Pre- and perinatal exposures associated with developing pediatric-onset immune-mediated inflammatory disease: A Danish nation-wide cohort study

We aimed to identify pre- and perinatal risk factors for developing pediatric-onset immune-mediated inflammatory (pIMID). This nation-wide, cohort study included all children born in Denmark from 1994 to 2014 identified from the Danish Medical Birth registry. Individuals were followed through 2014 and cross-linked to the continuously updated national socioeconomic and healthcare registers to obtain data on pre- and perinatal exposures (maternal age, educational level, smoking, maternal IMID, parity, mode of conception and delivery, plurality, child's sex, and birth season).
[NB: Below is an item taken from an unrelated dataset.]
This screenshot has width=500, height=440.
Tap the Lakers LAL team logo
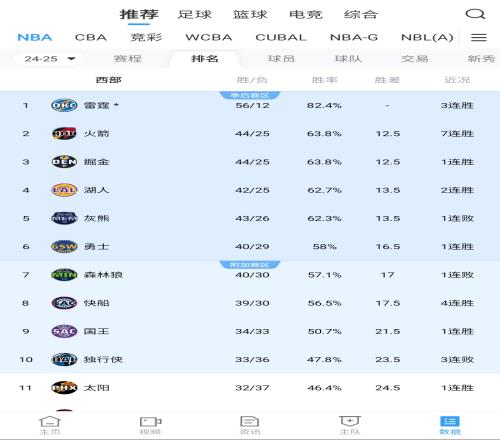coord(64,190)
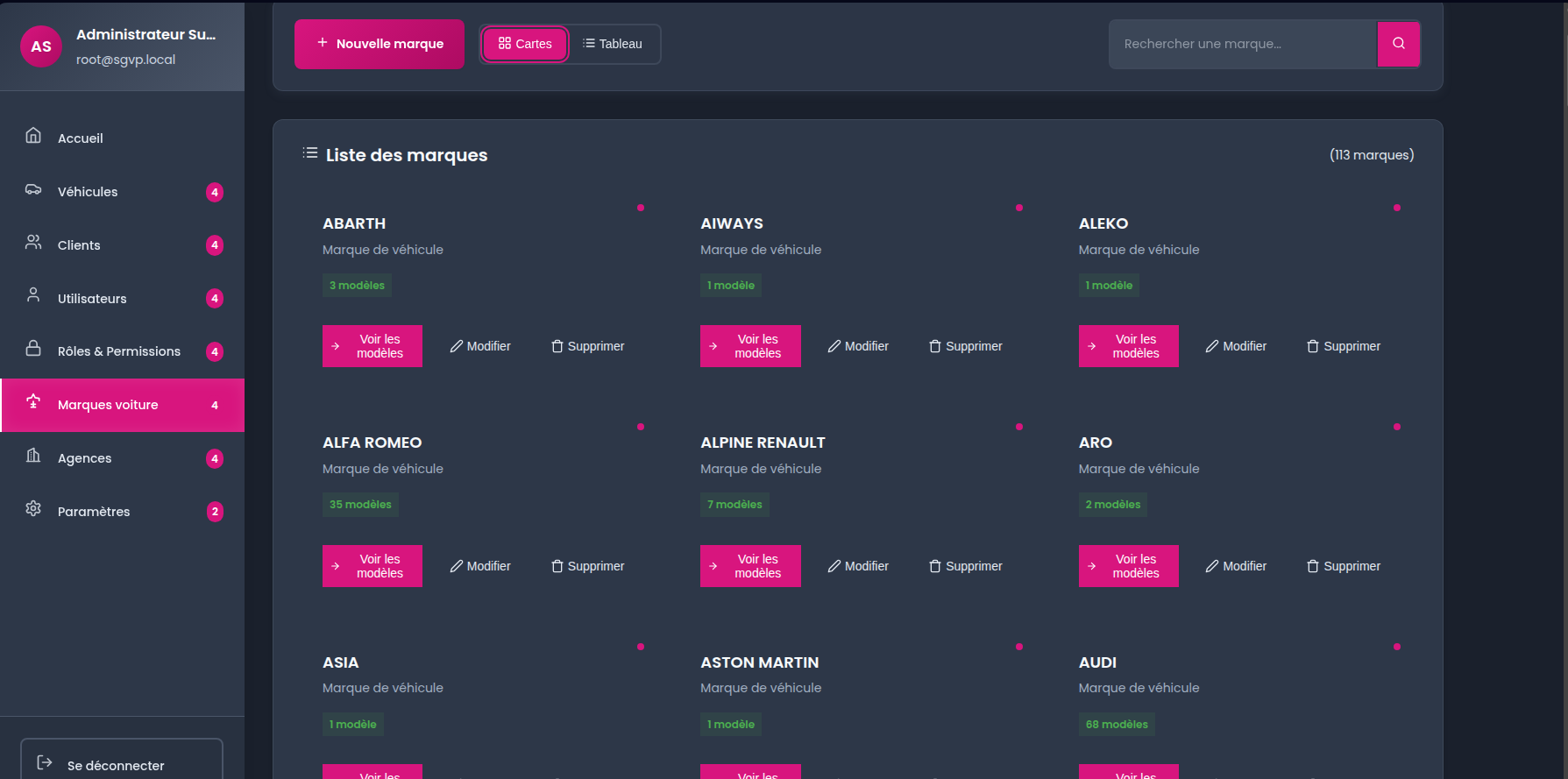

The primary outcome was a pIMID diagnosis (inflammatory bowel disease, autoimmune hepatitis, primary sclerosing cholangitis, juvenile idiopathic arthritis, or systemic lupus erythematosus) before 18 years of age. Risk estimates were calculated using Cox proportional hazards model and presented by hazard ratios (HR) with 95% confidence intervals (95%CI). We included 1,350,353 children with a follow-up time of 14,158,433 person-years. Among these, 2,728 were diagnosed with a pIMID. We found a higher risk of pIMID in children born to women with a preconception IMID diagnosis (HR: 3.5 [95%CI: 2.7–4.6]), children born by Caesarean section (HR: 1.2 [95%CI: 1.0–1.3]), and among females (1.5 [95%CI: 1.4–1.6]) than among children without these characteristics. Plural pregnancies were associated with a lower risk of pIMID than single pregnancies (HR: 0.7 [95%CI: 0.6–0.9]). Our results indicate a high genetic burden in pIMID but also identifies intervenable risk factors, such as Cesarean section. Physicians should, keep this in mind when caring for high-risk populations and pregnant women previously diagnosed with an IMID. •In this nation-wide birth cohort, we found that maternal immune-mediated inflammatory disease (IMID) increased the risk of pediatric onset IMID.•Also, parental education, parity, Cesarean section, and child sex were associated with the risk of developing pediatric onset IMID.•Our findings show a high genetic burden in pediatric onset IMID but also highlight possible intervenable risk factors, such as Cesarean section.